Honduras espera reunión en Washington para abordar situación de beneficiarios del TPS
El gobierno hondureño mantiene la expectativa por la reunión programada para el 3 de septiembre en Washington entre el embajador Roberto Flores Bermúdez y un alto funcionario del Departamento de Seguridad Nacional de Estados Unidos, en el marco de gestiones sobre el futuro de los beneficiarios del Estatus de Protección Temporal (TPS).
La cita dará seguimiento a la carta enviada por el presidente Nasry Asfura al secretario de Estado estadounidense, Marco Rubio, en la que se solicita una alternativa administrativa que permita ordenar la situación migratoria de los hondureños amparados por el TPS.

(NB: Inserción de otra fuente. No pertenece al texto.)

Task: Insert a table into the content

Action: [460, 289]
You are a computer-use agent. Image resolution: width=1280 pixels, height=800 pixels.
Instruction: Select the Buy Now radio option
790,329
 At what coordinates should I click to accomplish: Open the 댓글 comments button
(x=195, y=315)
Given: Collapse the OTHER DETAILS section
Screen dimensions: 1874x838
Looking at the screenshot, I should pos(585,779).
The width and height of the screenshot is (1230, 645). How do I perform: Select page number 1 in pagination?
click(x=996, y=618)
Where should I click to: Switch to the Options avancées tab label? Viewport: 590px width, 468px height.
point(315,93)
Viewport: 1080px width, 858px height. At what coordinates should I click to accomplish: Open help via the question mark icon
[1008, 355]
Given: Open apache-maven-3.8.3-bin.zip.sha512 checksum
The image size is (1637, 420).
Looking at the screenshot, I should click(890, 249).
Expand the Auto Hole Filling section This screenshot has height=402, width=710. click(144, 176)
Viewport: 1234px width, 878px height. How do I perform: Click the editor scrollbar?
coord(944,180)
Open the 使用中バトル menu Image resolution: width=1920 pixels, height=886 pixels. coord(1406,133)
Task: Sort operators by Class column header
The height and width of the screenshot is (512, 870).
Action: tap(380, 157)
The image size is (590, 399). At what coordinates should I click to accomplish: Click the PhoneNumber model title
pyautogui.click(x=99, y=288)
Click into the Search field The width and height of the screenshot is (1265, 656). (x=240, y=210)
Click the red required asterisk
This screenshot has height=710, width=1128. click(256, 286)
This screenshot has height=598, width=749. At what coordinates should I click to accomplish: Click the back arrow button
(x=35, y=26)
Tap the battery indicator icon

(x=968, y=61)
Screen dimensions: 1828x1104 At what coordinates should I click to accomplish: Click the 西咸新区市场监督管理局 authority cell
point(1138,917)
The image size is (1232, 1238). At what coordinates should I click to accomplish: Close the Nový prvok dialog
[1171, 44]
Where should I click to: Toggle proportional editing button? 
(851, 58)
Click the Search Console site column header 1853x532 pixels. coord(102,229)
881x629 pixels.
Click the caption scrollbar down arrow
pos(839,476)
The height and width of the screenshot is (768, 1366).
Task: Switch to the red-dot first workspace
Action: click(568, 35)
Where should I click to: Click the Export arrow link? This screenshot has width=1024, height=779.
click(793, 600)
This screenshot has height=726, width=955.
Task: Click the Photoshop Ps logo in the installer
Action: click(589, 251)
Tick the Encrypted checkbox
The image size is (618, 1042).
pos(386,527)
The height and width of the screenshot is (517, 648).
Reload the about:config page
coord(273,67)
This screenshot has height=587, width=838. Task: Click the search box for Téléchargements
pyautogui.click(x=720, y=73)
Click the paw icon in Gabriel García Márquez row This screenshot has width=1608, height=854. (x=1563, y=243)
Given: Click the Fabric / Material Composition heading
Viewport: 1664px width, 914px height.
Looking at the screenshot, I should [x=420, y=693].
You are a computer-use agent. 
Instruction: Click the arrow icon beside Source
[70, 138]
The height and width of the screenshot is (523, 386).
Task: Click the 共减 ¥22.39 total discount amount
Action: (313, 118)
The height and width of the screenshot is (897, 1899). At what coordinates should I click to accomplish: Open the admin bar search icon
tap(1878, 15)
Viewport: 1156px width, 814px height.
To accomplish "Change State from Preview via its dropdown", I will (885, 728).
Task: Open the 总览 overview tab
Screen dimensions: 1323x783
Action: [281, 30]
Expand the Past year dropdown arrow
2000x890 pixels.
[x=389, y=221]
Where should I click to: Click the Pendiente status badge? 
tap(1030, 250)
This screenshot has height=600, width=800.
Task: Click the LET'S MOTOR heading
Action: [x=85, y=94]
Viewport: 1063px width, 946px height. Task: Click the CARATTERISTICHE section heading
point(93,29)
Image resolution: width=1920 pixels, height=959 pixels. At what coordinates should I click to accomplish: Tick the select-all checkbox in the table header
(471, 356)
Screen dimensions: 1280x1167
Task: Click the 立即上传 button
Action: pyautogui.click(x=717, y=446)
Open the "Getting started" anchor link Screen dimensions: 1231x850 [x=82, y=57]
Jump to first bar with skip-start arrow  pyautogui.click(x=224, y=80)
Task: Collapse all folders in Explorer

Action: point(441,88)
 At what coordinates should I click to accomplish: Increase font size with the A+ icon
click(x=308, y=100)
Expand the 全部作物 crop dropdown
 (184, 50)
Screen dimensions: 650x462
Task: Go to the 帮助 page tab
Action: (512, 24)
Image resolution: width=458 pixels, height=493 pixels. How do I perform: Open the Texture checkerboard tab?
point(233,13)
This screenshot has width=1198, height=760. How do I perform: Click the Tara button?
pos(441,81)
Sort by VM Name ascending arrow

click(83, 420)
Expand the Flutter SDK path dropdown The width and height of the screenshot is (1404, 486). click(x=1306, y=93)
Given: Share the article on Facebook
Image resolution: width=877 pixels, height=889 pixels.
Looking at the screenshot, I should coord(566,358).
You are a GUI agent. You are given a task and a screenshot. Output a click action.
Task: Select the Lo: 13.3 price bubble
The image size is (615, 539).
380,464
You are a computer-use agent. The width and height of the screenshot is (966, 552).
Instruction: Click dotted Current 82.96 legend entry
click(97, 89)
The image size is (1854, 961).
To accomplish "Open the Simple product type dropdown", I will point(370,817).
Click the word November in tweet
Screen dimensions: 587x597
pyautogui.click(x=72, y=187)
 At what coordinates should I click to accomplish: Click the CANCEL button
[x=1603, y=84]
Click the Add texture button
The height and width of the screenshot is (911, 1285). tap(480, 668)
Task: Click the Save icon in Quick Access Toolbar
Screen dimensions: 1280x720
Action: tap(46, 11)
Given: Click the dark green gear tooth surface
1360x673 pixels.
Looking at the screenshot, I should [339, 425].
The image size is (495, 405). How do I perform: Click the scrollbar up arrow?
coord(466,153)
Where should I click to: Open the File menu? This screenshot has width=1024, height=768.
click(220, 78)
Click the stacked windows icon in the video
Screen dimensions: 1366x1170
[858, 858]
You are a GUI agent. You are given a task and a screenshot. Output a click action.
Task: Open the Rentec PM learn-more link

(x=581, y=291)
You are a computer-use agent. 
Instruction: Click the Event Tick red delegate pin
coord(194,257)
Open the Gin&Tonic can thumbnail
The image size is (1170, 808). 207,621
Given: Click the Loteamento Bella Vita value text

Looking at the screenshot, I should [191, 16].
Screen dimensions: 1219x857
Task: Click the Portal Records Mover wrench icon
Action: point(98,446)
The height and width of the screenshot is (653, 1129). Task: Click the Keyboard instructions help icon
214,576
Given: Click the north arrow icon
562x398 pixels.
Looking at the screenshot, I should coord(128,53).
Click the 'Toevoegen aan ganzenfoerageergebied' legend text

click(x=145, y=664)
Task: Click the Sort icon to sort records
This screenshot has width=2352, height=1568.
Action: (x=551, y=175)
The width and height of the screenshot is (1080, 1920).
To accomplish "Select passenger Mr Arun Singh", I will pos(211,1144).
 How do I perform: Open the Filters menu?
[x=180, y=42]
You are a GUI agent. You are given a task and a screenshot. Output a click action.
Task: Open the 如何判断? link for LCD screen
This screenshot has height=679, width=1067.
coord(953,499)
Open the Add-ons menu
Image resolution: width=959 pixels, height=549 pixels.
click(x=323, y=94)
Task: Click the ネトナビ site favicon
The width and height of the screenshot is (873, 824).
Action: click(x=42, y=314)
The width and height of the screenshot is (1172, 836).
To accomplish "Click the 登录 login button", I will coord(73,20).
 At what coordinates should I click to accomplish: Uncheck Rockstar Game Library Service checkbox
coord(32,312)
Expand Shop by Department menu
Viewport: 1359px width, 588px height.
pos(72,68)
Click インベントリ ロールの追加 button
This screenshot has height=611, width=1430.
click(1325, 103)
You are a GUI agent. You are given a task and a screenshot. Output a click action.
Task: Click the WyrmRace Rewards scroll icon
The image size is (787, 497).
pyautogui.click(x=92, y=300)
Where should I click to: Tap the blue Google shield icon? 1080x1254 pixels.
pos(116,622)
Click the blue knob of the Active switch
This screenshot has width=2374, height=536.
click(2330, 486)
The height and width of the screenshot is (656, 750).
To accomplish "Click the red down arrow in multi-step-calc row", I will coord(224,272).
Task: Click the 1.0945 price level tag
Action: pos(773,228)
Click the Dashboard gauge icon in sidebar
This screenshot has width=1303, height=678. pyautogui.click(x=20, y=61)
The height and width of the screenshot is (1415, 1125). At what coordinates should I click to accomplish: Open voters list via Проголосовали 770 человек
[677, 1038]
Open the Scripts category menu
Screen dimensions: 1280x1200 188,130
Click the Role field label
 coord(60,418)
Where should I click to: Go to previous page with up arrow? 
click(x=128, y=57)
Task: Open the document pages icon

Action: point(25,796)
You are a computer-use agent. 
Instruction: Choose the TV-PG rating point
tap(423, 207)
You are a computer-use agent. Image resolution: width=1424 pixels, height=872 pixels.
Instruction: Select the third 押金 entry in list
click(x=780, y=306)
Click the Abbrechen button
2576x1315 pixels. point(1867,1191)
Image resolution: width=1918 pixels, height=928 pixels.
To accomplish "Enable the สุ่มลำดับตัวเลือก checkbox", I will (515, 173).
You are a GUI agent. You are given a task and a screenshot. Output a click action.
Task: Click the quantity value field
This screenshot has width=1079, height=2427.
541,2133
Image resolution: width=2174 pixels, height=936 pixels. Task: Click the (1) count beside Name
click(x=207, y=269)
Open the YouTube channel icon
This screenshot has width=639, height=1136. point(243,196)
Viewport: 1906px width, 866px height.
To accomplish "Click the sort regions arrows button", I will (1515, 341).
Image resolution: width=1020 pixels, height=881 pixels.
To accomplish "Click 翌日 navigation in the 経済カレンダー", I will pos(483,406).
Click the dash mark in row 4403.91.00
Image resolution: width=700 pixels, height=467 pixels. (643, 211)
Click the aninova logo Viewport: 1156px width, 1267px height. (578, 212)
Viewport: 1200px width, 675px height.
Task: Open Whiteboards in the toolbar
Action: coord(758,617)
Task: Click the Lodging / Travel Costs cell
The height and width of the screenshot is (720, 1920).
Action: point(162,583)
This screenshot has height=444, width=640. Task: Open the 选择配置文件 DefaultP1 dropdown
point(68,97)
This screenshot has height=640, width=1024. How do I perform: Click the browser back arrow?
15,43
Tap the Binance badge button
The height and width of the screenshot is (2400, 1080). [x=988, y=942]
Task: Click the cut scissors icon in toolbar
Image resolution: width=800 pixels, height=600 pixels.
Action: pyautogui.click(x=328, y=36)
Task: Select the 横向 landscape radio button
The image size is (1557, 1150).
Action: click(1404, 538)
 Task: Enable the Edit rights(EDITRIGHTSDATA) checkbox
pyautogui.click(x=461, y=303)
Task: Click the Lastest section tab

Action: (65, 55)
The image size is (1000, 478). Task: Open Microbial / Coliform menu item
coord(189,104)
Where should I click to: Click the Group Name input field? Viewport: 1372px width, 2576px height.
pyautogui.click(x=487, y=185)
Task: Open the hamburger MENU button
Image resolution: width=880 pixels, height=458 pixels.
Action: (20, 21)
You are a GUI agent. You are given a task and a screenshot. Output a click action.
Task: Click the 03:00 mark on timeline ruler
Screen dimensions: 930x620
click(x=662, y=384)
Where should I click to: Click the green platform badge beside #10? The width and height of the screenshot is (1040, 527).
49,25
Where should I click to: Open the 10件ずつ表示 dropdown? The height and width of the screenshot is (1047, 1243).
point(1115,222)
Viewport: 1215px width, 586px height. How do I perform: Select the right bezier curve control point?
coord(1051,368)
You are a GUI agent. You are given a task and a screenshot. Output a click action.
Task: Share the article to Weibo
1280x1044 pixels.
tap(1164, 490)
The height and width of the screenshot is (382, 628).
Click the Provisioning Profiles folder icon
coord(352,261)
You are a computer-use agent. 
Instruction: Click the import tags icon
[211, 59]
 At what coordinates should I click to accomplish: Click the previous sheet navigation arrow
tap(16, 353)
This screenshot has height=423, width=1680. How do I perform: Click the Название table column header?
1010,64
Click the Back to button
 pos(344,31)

Entre las opciones que Honduras plantea figuran facilitar asesoría legal para identificar vías de regularización, atender asuntos familiares y laborales, preparar un retorno ordenado y mantener temporalmente autorizaciones de empleo si fuera necesario.
El embajador Flores Bermúdez pidió prudencia sobre los resultados esperados, recordando que las decisiones en materia migratoria corresponden al gobierno de Estados Unidos. Señaló que, aunque prevalece una postura optimista, también hay realismo sobre la posición de Washington y advirtió que este encuentro podría no ser la última gestión diplomática.
Organizaciones y sectores del país han reaccionado ante la agenda. El presidente de la Fundación 15 de Septiembre, Juan Flores, manifestó preocupación y aseguró que persiste incertidumbre entre los beneficiarios del TPS, al tiempo que pidió a la Cancillería una estrategia más clara y coordinada para responder a los afectados.
Desde el sector privado, el presidente de la Cámara de Comercio e Industrias de Cortés, Karim Qubain, pidió que cualquier acuerdo incluya un periodo de transición para un eventual retorno y que el proceso involucre al gobierno, la empresa privada y la sociedad civil. Qubain sostuvo que los retornados pueden contribuir con su experiencia y que es necesario generar inversión y empleos para su incorporación.
Además, se ha señalado el riesgo económico y social que implicaría el retorno de alrededor de 72.000 hondureños si concluye el TPS, una cifra que autoridades y analistas colocan en el centro de la planificación para evitar impactos negativos en el país.